According to the AAA Foundation for Traffic Safety, from 2007 to 2011, the number of cars purchased by Americans between ages 18 to 34 dropped by roughly 30 per cent, because cars are perceived as less and less of a priority.
Millennials represent a significant part of Lyft’s growth; Zimmer recently told Mashable “you could actually start seeing the majority of millennials in the next five years or so saying there’s no reason I should get a car.” Although the car used to be one of the symbols that best described American freedom, it has now become a liability, because owning one means paying for all expenses such as fuel, repairs and assurance.
Both Uber and Lyft have dramatically expanded and even though the former covers over 300 cities across the world, there is room for both services when it comes to market availability. Over 100,000 Lyft drivers give more than two million rides per month and Lyft Line, the company’s version of carpooling, accounts for more than 50 per cent of all the business’ rides in San Francisco. In 2014, Lyft’s revenue and number of rides increased five-fold.
Lyft’s success does sound surreal, but given the fact that millennials are giving up the cosiness of their own vehicles in ride-sharing companies’ favour, it’s no wonder this business is leaving its start-up self behind. Zimmer told the media website that when he decided to leave his job at Lehman Brothers to develop Zimride, he was told he was “crazy” to leave a secure job to “do a crazy carpool start-up.” After the duo [Zimmer and Green] transformed the carpooling service created with the purpose to help university students share rides back home during the holidays into a mobile experience for booking rides, the start-up raised roughly US$1 billion and became a so-called “start-up unicorn.” It now shares the stage with other start-up unicorns such as Uber, Airbnb and Snapchat.

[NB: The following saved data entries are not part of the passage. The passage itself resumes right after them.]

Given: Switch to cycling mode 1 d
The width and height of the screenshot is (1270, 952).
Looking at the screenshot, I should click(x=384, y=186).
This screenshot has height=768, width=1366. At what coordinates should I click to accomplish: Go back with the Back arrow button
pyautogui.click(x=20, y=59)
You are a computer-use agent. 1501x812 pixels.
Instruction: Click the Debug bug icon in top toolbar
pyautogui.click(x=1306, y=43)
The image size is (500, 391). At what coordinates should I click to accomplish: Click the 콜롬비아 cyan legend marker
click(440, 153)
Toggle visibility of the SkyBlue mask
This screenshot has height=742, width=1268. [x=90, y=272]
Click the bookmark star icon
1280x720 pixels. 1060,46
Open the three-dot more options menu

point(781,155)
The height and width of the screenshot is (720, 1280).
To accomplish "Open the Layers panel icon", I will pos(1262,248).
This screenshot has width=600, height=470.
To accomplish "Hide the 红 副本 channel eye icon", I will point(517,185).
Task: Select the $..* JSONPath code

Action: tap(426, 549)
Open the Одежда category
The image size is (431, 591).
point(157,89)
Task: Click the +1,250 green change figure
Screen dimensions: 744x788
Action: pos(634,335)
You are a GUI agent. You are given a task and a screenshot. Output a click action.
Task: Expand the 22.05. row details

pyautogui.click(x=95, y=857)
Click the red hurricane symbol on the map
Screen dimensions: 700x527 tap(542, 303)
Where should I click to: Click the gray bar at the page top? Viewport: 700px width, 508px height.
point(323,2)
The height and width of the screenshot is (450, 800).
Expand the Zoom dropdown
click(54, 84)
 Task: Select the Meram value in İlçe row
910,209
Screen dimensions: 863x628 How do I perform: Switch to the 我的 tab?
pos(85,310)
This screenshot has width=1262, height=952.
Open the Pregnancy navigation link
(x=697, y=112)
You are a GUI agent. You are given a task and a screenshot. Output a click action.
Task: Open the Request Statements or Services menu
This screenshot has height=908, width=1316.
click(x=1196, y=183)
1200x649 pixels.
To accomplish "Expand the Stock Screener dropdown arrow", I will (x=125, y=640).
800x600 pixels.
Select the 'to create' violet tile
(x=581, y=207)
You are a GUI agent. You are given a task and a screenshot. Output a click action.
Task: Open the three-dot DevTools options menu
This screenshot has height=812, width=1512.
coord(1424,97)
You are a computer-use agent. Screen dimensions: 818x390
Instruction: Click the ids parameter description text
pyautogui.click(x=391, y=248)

Zimmer’s prediction about millennials and their travelling preferences may or may not be correct, but the company is ready for phase two: global expansion. A 2015 survey commissioned by CALinnovates and conducted by Zogby Analytics revealed that over half of millennials have used sharing services such as Uber, Lyft and Airbnb, while 54 per cent expect such services to become even more popular in the near future.
The Washington Post’s Emily Badger wrote in a 2014 op-ed that regardless of what millennials are doing right now, “it’s highly likely that they’ll drive more as they age into their 30s and 40s.” Despite all the predictions and analyses, the question is if millennials’ driving habits diminish as time goes by. Lyft seems to believe that their driving days are almost behind them.